* Tasks
- 1) List every sum of money stated in pounds in the article on government borrowing in May.
- 2) Copy everything in the article on government borrowing from "As the general" down to "the UK’s GDP.".

* Study text
━━━━━━━━

Government Borrowing in May Reaches Post-Covid Peak

Government borrowing rose in May to £15bn, the highest level since the Covid-19 pandemic, but still below expectations from the Office for Budget Responsibility (OBR). This figure was £800 million higher than in May last year, but £600 million lower than the Office for Budget Responsibility had predicted.

As the general election approaches, the winning party will face major challenges related to taxes, spending, and debt. “Government borrowing remains steady, but a financial Pandora’s box awaits the next chancellor,” warned Michal Stelmach, chief economist at KPMG in the UK. “Interest rates are set to remain higher, debt will be difficult to reduce, and spending pressures will continue to escalate.”

Simon Wells, chief European economist at HSBC, noted some positive aspects in May’s borrowing figures, but stressed that government debt remains unusually high, reaching levels not seen since the 1960s. Last month, government debt reached 99.8% of the UK’s GDP.

“Public sector debt has risen, first during the global financial crisis and then again during Covid, so they are at historically high levels,” Wells explained on BBC Radio 4’s Today programme. High debt levels make public finances vulnerable to rising interest rates, which increases repayment costs. Wells stressed that large debts reduce flexibility in managing future crises.

The Bank of England has raised interest rates to reduce inflation in the UK, but this is also causing interest payments on government debt to rise. In May, interest on central government debt reached £8 billion, one of the highest amounts ever recorded.

Taxes are a central issue in the upcoming general election, with the Conservatives, Labor and Liberal Democrats pledged not to increase rates of income tax, VAT and National Insurance. Reductions in National Insurance contributions have reduced government revenues, which is a problem at a time when there is a reluctance to increase public spending. In May, the Government received £900 million less from National Insurance than in the same month last year.

━━━━━━━━

Stored items:
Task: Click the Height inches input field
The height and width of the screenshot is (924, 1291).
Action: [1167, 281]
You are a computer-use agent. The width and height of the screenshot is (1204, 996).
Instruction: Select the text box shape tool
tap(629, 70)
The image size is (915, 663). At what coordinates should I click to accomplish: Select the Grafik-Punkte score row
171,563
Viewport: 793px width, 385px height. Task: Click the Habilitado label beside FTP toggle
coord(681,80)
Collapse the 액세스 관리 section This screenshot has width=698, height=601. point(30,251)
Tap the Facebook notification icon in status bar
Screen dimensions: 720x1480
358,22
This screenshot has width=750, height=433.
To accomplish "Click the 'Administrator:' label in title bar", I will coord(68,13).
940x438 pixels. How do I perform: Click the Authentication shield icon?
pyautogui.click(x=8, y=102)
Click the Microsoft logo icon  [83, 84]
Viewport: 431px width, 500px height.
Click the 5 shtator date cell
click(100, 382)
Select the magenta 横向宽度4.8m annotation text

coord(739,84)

━━━━━━━━

* Answers for the exercise
- 1) £15bn, £800 million, £600 million, £8 billion, £900 million

- 2)
As the general election approaches, the winning party will face major challenges related to taxes, spending, and debt. “Government borrowing remains steady, but a financial Pandora’s box awaits the next chancellor,” warned Michal Stelmach, chief economist at KPMG in the UK. “Interest rates are set to remain higher, debt will be difficult to reduce, and spending pressures will continue to escalate.”

Simon Wells, chief European economist at HSBC, noted some positive aspects in May’s borrowing figures, but stressed that government debt remains unusually high, reaching levels not seen since the 1960s. Last month, government debt reached 99.8% of the UK’s GDP.